If any omissions, discrepancies, inaccuracies, etc. come to light as a result of this examination, the assessing officer makes his own assessment of the assessee’s taxable income after taking into consideration all the relevant facts. These assessments are made under section 143(3) of the Income Tax Act. The assessing officer may charge mandatory additional interests and may levy penalties and may initiate prosecution proceedings.


Purpose of Scrutiny Assessment

In the cases selected for scrutiny, the assessing officer conducts necessary enquiries during assessment proceedings to ensure that the assessee has not



  1. Understated the income, or.
  2. Computed excessive loss, or
  3. Underpaid tax in any manner.

What are the types of Scrutiny assessments and for what reasons the cases are selected for scrutiny ?

There are two types of scrutiny assessments

  1. Manual scrutiny cases
  2. Compulsory scrutiny cases

They are explained in detail as under (Though the reasons for manual selection of scrutiny cases reasons are case sensitive and case specific and,most of the general reasons are explained, it should not be construed as exhaustive )

Manual scrutiny cases

  1. Not filing your Income tax return

The foremost compliance to law is, you should file your Income tax return in time if you have taxable income.(Recommended Read: Due Date for filing Income Tax Return).

Ensure that you are filing the return correctly and all the details given by you while filling Returns matches with the details available with department.

  1. If your earning from all sources of income is more than Basic Income Tax Exemption Limit.
  2. You should file your return even if the tax is already deducted (TDS) and paid.
  3. If you have not filed your returns for past few years due to your lethargy, laziness, overconfidence, you or your consultantans are pre-occupied, are out of station or country, you could not file due to health reasons, pre occupied with your work, pre occupied with some litigations, Ignorance of law etc etc – will not absolve you from getting your case selected for scrutiny, you are likely to get a notice from IT department.
  1. Declaring lesser income compared to earlier years or Declaring more loss compared to earlier years

There may be substantial & significant reduction in your income or significant increase of losses compared to last year, then it may cause suspicion to the Income tax officer and he may think of selecting your case for scrutiny.
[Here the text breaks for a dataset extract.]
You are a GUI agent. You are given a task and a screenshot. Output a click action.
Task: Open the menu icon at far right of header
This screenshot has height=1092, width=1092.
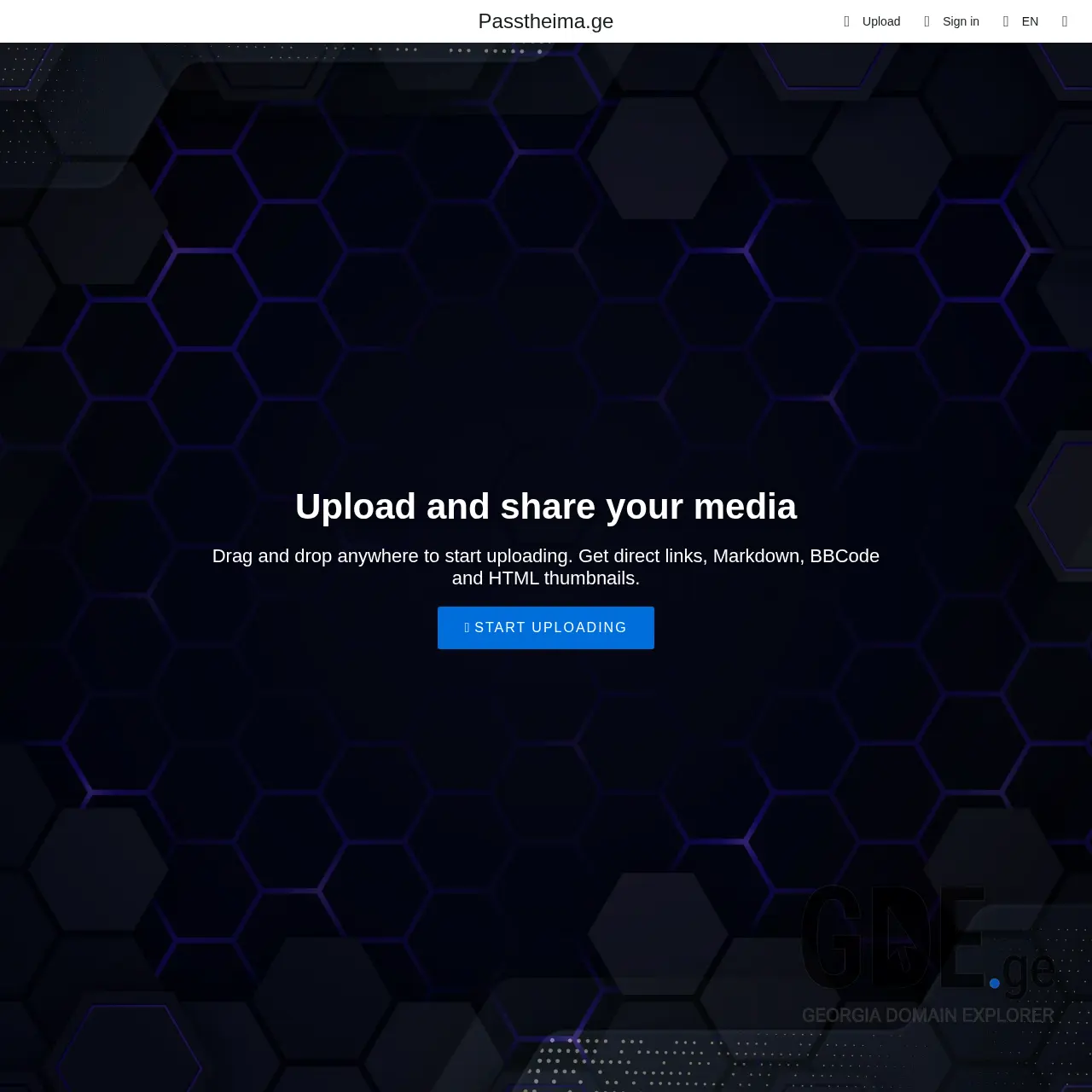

These cases apply more in respect of businessman and traders, because their income is highly volatile for hundreds of reasons. This happens in large income cases. The ITO will make attempt to find out the reasons and may call for all the documentary evidences, books of accounts bills & vouchers, bank accounts, capital accounts, profit & loss account, Balance sheet, statement of affairs, the income of your family members and examine your case.

He may compare your Gross profit ratio with the returns filed in respect of similar trade, and similar income.